Beyond the gate – across the open glacis – he could see the massive towers of the Hatamen Gate, shut and barred now for the night and guarded by a prosaic brace of blue-uniformed policemen. The wide avenue was growing quiet.
Remaining within the Quarter’s high wall – a city within a city – he walked up Avenue Yamato and along Rue Hart, passing the lights of the Peking Club and the elaborate gateway of the Austrian Legation, then quartered back along Rue du Club past the customs house and the rear of the French barracks. His footfalls echoed on the pavement, though he was a silent-moving man.
Promenading oneself , Ysidro called it. What a vampire did when he came into a city not his own. Vampires were ferociously territorial, and no vampire would dare hunt on the grounds of another without first speaking with the Master of the local nest.
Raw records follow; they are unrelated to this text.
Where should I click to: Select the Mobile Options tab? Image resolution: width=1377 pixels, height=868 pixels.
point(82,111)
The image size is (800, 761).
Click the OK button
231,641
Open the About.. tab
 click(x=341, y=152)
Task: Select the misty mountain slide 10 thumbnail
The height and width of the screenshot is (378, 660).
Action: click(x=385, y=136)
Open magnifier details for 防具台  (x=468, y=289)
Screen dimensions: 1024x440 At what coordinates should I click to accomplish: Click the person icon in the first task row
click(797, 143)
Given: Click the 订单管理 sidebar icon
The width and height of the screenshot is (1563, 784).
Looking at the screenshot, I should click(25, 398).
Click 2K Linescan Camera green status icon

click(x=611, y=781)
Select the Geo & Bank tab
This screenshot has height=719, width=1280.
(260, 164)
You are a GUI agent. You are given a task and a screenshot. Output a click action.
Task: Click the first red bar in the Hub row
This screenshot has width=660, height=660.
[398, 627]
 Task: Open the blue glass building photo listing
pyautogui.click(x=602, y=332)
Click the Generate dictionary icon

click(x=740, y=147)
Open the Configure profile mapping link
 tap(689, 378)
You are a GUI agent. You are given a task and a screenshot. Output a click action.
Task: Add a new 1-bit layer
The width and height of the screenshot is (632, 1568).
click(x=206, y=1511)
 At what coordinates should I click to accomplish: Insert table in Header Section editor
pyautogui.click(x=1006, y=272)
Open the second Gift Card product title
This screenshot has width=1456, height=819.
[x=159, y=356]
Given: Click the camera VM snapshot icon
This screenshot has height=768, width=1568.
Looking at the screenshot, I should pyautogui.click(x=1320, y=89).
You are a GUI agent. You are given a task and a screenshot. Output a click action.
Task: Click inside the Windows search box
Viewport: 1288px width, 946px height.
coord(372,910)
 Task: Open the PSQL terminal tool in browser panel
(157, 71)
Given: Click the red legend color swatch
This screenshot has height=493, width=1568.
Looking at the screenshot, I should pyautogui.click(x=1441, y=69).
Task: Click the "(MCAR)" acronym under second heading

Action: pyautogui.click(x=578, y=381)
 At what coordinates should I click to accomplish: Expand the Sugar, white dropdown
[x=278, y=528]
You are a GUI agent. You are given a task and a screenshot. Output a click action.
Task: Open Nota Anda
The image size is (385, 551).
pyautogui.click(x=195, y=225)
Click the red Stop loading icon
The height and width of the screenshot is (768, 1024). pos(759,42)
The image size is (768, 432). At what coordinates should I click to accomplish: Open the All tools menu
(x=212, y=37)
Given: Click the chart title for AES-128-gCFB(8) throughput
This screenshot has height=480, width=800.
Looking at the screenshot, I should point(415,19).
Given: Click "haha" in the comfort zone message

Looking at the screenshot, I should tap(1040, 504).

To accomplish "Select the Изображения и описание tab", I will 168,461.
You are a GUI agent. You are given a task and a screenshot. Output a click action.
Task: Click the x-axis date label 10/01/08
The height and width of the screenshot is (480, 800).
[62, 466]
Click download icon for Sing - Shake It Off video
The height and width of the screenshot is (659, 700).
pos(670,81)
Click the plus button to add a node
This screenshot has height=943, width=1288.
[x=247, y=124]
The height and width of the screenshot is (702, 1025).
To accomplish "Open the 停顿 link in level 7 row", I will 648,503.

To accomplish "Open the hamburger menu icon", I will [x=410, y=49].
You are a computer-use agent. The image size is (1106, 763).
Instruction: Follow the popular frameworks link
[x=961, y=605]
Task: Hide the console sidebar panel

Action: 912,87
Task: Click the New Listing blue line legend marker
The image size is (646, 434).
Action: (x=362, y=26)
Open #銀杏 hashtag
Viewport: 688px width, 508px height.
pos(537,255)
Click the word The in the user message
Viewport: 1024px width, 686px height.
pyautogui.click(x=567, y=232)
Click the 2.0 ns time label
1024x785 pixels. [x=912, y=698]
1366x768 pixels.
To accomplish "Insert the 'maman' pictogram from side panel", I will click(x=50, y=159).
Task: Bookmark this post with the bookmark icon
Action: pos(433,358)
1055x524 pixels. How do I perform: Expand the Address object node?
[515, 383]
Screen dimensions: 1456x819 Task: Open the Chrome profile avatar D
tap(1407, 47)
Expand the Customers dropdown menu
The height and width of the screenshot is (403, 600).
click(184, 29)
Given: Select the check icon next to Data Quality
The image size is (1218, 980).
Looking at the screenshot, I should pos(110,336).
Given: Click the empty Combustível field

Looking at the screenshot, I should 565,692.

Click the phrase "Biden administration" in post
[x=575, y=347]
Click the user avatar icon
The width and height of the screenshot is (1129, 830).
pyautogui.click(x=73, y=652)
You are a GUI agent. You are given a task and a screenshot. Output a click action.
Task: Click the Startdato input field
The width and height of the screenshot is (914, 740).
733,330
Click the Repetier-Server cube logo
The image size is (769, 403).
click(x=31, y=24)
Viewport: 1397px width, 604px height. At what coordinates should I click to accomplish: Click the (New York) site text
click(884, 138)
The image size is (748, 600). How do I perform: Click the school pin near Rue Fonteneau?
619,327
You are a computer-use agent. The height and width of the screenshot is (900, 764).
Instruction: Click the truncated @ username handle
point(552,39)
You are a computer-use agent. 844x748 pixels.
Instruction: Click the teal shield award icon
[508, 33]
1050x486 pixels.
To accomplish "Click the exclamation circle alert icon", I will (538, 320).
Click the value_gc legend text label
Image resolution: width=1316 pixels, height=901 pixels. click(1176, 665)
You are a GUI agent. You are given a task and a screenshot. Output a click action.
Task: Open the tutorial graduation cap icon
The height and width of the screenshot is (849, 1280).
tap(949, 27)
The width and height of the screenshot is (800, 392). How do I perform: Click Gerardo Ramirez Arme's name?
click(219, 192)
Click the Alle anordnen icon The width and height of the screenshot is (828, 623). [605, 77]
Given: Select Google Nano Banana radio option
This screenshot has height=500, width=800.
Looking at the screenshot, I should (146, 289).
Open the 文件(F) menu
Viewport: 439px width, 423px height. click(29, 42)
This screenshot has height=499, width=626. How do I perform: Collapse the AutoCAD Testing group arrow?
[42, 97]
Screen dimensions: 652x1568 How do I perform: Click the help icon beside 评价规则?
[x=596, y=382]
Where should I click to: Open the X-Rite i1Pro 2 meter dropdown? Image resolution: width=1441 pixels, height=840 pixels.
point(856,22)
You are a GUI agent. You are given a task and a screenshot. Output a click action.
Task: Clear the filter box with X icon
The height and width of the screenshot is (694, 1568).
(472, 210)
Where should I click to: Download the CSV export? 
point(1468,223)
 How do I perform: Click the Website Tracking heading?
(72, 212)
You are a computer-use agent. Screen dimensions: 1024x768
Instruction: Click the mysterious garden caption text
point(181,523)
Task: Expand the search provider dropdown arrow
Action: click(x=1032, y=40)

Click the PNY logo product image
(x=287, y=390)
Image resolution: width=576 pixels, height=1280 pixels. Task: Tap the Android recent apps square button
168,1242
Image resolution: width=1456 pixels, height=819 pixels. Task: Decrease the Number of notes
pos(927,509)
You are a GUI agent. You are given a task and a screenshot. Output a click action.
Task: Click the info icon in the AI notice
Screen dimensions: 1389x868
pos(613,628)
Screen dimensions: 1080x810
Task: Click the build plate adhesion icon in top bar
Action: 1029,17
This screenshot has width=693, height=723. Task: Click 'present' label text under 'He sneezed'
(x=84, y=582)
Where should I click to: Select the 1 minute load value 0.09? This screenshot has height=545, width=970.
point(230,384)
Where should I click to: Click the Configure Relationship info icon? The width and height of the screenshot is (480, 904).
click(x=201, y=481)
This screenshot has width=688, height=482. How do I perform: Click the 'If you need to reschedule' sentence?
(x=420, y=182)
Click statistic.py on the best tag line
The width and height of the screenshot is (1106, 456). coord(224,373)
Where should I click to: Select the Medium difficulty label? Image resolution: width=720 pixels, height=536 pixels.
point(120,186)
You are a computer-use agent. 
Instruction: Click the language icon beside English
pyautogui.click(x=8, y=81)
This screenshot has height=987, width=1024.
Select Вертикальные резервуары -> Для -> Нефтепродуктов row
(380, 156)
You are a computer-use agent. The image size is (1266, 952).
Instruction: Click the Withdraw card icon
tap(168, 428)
Asher suspected Karlebach knew this, and knew where he was going when he’d said, ‘I’m going to take a walk.’ As he’d gone out the door of the hotel suite, he’d felt the old man’s eyes on his back.
He knew the signs and guessed that Ysidro had not fed for many nights. As Karlebach had said, without the energy absorbed from the victim at a kill, a vampire’s psychic skills – the abilities which enabled them to pass unnoticed in a crowd, to make the living see them as they wished to be perceived – waned. Throughout their conversation last night, Asher had been disconcertingly aware of dreamlike flashes of Ysidro’s true appearance, skeletal and strange, like a vision that came and went.
The vampire, too, might be out promenading, placing himself where the vampires of Peking – assuming that Peking had vampires – would be aware of him. Giving them the option of where and when to accost him and ask him his business.
Always supposing they spoke English, or Spanish – possibly even Latin.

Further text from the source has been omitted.